=== ВЫБРАННЫЙ ФРАГМЕНТ ===
____
Американский социолог Харгиттаи предположила, что «цифровые» различия лягут в основу новой социальной структуры, приведут к возникновению новых признаков дифференциации, не менее устойчивых, чем прежние (Hargittai, 2011). В настоящее время, считает она, существуют три типа ограничений на пути использования цифровых технологий, создающих в каждом случае ограничения социального плана. Дело в том, что сетевые цифровые навыки идут всё дальше от состояния «желательных», имеющих альтернативу в иной практической области, к состоянию «совершенно необходимых», без которых получить ту или иную услугу, тот или иной ресурс невозможно. В первую группу ограничений входит граница между владеющими и невладеющими цифровыми технологиями. В самом начале цифровой эры доля тех, кто имел аппаратные возможности подключения к цифровым технологиям (компьютер, мобильный телефон) исчислялась долями процента. В дальнейшем, благодаря снижению цен на цифровую приборную базу, доля тех, кто имел возможность использовать подобные технологии выросла и в настоящее время составляет большинство. Тем не менее, в условиях, когда медианные доходы в развивающихся странах невелики, цифровые технологии оказываются за рамками доступности для значительной части населения. Цифровое неравенство накладывается на неравенства уже существующие – доходное и территориальное. Наименее благополучные слои населения испытывают существенные ограничения по части использования «цифры» и, соответственно, включенности в цифровые сети разного уровня. В большинстве случае эта часть населения сосредоточена в отдалении от крупных центров населенных пунктах, где связь менее устойчивая и более медленная, чем в больших городах. В этом смысле можно считать сбывшимся прогноз Скота Лэша: цифровые технологии в каких-то случаях снимают существующие социальные противоречия, а в других случаях делают их более заметными.
Второй тип неравенства по классификации Харгитаи связан с наличием тех или иных компетенций во владении сетевыми технологиями в условиях, когда эти технологии становятся одним из основных способов получения важных социальных услуг. Исследование, которые было проведено Институтом социологии совместно с Фондом поддержки детей в трудной жизненной ситуации в 2014 году, принесло парадоксальные результаты[1]. Выяснилось, что наиболее успешно социальными услугами, распространяемыми с помощью сети Интернет, пользуются наиболее благополучные, компетентные граждане, разбирающиеся в том, как использовать то или иное цифровое приложение, как заполнять соответствующие формы, как обосновывать необходимость получения социальной услуги. Что касается наименее благополучных слоев, то в этих социальных группах доля тех, кто не имел достаточных компетенций для того, чтобы воспользоваться социальными преимуществами, оказалось едва ли не большинство. Как это часто бывает, упомянутые различия воспроизводили себя, прежде всего, внутри существующей территориальной структуры с присущим ей неравенством. В числе тех, кто испытывал наибольшие трудности при получении социальных услуг, оказывались, как правило, граждане, проживающие в отдаленных населенных пунктах с плохой транспортной инфраструктурой. Складывалась парадоксальная ситуация: технологии, которые должны были служить инструментом выравнивания социальных различий, в реальности лишь усугубляли их.
____
=== ЗАПИСИ НАБОРА ДАННЫХ ===

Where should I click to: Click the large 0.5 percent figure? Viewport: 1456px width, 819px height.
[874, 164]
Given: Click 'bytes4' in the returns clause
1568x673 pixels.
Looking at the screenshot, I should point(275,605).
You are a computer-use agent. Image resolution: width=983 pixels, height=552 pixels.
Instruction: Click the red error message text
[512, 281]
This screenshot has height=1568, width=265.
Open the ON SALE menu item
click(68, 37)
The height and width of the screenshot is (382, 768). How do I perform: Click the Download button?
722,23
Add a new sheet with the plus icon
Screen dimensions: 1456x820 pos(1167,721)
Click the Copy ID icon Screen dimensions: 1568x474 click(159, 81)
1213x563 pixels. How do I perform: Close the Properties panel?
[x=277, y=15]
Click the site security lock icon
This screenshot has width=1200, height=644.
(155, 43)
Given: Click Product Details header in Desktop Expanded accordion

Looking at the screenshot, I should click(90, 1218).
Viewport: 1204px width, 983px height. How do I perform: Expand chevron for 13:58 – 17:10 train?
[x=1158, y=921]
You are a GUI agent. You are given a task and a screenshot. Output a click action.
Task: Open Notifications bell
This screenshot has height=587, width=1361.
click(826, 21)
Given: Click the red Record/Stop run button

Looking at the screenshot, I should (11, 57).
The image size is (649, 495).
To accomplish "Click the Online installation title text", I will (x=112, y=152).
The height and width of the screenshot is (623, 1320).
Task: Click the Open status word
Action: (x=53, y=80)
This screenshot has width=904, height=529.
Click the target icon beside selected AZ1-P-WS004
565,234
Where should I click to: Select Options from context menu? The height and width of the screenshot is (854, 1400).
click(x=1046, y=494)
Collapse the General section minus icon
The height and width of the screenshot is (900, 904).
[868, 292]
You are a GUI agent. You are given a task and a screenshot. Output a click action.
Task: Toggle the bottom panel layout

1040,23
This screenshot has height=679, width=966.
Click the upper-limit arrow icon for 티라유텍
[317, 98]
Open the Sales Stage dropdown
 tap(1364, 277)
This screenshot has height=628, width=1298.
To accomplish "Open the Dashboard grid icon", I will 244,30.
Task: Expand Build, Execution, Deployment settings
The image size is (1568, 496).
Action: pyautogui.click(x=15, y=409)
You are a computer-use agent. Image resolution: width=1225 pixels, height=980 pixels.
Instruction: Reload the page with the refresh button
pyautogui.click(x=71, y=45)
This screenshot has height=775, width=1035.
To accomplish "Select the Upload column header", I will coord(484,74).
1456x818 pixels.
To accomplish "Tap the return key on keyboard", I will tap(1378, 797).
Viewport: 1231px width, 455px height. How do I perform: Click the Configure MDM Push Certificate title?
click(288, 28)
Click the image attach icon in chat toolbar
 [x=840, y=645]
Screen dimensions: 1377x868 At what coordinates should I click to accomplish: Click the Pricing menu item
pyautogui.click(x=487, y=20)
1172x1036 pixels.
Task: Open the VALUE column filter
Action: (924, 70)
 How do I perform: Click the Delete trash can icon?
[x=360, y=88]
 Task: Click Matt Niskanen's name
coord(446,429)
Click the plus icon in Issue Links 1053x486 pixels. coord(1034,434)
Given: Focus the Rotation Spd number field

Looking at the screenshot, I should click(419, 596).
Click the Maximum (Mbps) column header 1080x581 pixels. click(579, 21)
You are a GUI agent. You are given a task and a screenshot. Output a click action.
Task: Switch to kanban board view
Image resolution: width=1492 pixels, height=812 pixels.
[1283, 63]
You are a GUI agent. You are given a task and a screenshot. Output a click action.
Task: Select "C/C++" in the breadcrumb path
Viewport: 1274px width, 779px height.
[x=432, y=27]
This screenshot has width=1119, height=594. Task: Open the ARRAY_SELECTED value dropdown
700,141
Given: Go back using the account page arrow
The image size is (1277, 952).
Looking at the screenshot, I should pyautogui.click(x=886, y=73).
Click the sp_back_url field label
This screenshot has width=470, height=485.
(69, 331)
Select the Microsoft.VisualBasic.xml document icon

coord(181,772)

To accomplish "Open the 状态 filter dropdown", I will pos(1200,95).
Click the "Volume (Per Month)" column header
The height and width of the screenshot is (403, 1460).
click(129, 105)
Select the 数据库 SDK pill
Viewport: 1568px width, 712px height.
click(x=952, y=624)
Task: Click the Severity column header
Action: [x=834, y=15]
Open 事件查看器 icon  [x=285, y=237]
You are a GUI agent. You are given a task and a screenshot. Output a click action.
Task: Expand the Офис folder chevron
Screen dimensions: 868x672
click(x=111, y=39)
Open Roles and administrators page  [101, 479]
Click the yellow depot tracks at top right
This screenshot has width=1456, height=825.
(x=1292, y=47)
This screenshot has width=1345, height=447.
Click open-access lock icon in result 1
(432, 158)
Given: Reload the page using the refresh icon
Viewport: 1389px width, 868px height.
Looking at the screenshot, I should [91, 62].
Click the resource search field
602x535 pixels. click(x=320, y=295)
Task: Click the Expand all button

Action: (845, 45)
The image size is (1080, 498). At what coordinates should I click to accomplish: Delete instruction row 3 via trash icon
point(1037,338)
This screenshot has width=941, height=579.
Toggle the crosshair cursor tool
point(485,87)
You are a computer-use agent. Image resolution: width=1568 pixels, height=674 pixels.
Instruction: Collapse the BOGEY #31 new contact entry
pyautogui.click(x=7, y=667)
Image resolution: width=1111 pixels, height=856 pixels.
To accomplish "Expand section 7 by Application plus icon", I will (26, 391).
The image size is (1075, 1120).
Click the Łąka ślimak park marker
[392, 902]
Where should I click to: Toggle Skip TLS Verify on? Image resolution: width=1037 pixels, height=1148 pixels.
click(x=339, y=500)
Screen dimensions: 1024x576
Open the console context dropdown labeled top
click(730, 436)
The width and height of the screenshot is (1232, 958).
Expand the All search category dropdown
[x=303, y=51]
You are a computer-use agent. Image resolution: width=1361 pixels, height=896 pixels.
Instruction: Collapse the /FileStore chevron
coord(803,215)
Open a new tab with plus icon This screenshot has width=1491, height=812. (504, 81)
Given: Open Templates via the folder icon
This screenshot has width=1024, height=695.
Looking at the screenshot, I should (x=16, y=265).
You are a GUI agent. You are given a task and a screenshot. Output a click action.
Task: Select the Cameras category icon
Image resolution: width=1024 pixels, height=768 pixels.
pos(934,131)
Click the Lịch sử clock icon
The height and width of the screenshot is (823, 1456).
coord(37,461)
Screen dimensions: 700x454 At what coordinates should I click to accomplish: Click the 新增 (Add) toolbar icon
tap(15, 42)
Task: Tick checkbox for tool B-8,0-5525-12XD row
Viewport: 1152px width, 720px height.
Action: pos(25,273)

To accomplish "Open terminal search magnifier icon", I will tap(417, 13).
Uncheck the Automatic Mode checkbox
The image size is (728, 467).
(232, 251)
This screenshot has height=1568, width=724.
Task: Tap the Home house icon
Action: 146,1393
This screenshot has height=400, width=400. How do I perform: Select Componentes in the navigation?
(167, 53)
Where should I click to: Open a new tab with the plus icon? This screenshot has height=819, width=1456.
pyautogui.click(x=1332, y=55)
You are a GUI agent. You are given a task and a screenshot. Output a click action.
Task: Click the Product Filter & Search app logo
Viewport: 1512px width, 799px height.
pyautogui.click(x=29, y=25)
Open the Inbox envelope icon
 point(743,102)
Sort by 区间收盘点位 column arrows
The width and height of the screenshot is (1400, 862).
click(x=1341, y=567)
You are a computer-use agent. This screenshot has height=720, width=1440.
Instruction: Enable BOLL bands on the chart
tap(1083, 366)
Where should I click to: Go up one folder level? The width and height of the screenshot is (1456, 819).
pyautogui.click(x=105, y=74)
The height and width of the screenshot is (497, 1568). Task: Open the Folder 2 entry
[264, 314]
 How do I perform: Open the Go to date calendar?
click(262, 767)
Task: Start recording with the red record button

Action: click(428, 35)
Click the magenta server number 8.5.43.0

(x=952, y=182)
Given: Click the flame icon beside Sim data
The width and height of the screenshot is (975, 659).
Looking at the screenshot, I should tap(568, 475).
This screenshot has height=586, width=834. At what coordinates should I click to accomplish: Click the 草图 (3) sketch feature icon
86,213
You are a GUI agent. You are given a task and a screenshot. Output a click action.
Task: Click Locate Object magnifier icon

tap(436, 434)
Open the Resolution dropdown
____
=== ВАШЕ ЗАДАНИЕ ===
Перечислите всё, в чём, согласно тексту о цифровом неравенстве, разбираются благополучные и компетентные граждане, которые успешнее всех пользуются социальными услугами через Интернет.

=== ПИСЬМЕННОЕ РЕШЕНИЕ ===
- как использовать то или иное цифровое приложение;
- как заполнять соответствующие формы;
- как обосновывать необходимость получения социальной услуги.